Click-target data
↓↓↓
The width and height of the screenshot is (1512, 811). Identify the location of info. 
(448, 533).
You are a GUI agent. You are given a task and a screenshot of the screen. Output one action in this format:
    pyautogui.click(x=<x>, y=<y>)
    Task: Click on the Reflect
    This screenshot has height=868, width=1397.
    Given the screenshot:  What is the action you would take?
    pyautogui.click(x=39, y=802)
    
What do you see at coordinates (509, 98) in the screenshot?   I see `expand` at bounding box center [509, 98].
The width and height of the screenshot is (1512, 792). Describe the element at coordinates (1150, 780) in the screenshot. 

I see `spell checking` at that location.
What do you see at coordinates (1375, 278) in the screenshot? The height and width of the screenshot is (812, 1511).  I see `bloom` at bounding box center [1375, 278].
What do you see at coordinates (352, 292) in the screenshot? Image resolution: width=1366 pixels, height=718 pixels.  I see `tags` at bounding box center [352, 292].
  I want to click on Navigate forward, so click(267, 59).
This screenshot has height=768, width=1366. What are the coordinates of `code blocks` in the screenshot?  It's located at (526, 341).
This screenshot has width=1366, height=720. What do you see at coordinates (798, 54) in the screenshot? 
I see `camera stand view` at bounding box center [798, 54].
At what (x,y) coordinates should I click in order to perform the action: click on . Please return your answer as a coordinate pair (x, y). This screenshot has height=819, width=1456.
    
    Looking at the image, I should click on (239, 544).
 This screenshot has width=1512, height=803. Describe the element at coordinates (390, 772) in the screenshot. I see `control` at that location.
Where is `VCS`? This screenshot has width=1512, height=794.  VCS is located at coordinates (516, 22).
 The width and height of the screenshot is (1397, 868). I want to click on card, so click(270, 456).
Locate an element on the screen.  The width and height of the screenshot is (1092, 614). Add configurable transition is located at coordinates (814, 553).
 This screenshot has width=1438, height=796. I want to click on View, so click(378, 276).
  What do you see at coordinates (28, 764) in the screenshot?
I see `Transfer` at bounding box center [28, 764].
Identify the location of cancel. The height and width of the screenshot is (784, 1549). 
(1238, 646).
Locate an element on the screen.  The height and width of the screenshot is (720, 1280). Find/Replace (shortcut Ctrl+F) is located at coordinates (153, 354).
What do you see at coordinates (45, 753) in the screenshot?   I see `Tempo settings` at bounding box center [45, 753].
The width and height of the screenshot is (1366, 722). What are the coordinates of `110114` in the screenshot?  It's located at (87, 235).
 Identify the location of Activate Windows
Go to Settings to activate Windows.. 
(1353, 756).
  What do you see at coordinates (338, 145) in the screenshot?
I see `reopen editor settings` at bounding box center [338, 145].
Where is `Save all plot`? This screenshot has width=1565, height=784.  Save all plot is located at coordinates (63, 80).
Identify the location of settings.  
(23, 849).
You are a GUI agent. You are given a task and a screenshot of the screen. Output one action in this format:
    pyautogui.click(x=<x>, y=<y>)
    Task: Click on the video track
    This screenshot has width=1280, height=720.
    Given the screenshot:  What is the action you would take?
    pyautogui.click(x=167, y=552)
↑↑↑
# What you are asked to do
Reproduce the material above, swapping the phrase "Identify the location of" for "Find the position of" throughout and leaving every other character unchanged.

# Response to this exercise
The width and height of the screenshot is (1512, 811). Find the position of info. 
(448, 533).
You are a GUI agent. You are given a task and a screenshot of the screen. Output one action in this format:
    pyautogui.click(x=<x>, y=<y>)
    Task: Click on the Reflect
    This screenshot has height=868, width=1397.
    Given the screenshot:  What is the action you would take?
    pyautogui.click(x=39, y=802)
    
What do you see at coordinates (509, 98) in the screenshot?   I see `expand` at bounding box center [509, 98].
The width and height of the screenshot is (1512, 792). Describe the element at coordinates (1150, 780) in the screenshot. 

I see `spell checking` at that location.
What do you see at coordinates (1375, 278) in the screenshot? The height and width of the screenshot is (812, 1511).  I see `bloom` at bounding box center [1375, 278].
What do you see at coordinates (352, 292) in the screenshot? Image resolution: width=1366 pixels, height=718 pixels.  I see `tags` at bounding box center [352, 292].
  I want to click on Navigate forward, so click(267, 59).
This screenshot has height=768, width=1366. What are the coordinates of `code blocks` in the screenshot?  It's located at (526, 341).
This screenshot has width=1366, height=720. What do you see at coordinates (798, 54) in the screenshot? 
I see `camera stand view` at bounding box center [798, 54].
At what (x,y) coordinates should I click in order to perform the action: click on . Please return your answer as a coordinate pair (x, y). This screenshot has height=819, width=1456.
    
    Looking at the image, I should click on (239, 544).
 This screenshot has width=1512, height=803. Describe the element at coordinates (390, 772) in the screenshot. I see `control` at that location.
Where is `VCS`? This screenshot has width=1512, height=794.  VCS is located at coordinates (516, 22).
 The width and height of the screenshot is (1397, 868). I want to click on card, so click(270, 456).
Locate an element on the screen.  The width and height of the screenshot is (1092, 614). Add configurable transition is located at coordinates (814, 553).
 This screenshot has width=1438, height=796. I want to click on View, so click(378, 276).
  What do you see at coordinates (28, 764) in the screenshot?
I see `Transfer` at bounding box center [28, 764].
Find the position of cancel. The height and width of the screenshot is (784, 1549). 
(1238, 646).
Locate an element on the screen.  The height and width of the screenshot is (720, 1280). Find/Replace (shortcut Ctrl+F) is located at coordinates (153, 354).
What do you see at coordinates (45, 753) in the screenshot?   I see `Tempo settings` at bounding box center [45, 753].
The width and height of the screenshot is (1366, 722). What are the coordinates of `110114` in the screenshot?  It's located at (87, 235).
 Find the position of Activate Windows
Go to Settings to activate Windows.. 
(1353, 756).
  What do you see at coordinates (338, 145) in the screenshot?
I see `reopen editor settings` at bounding box center [338, 145].
Where is `Save all plot`? This screenshot has width=1565, height=784.  Save all plot is located at coordinates (63, 80).
Find the position of settings.  
(23, 849).
You are a GUI agent. You are given a task and a screenshot of the screen. Output one action in this format:
    pyautogui.click(x=<x>, y=<y>)
    Task: Click on the video track
    This screenshot has width=1280, height=720.
    Given the screenshot:  What is the action you would take?
    pyautogui.click(x=167, y=552)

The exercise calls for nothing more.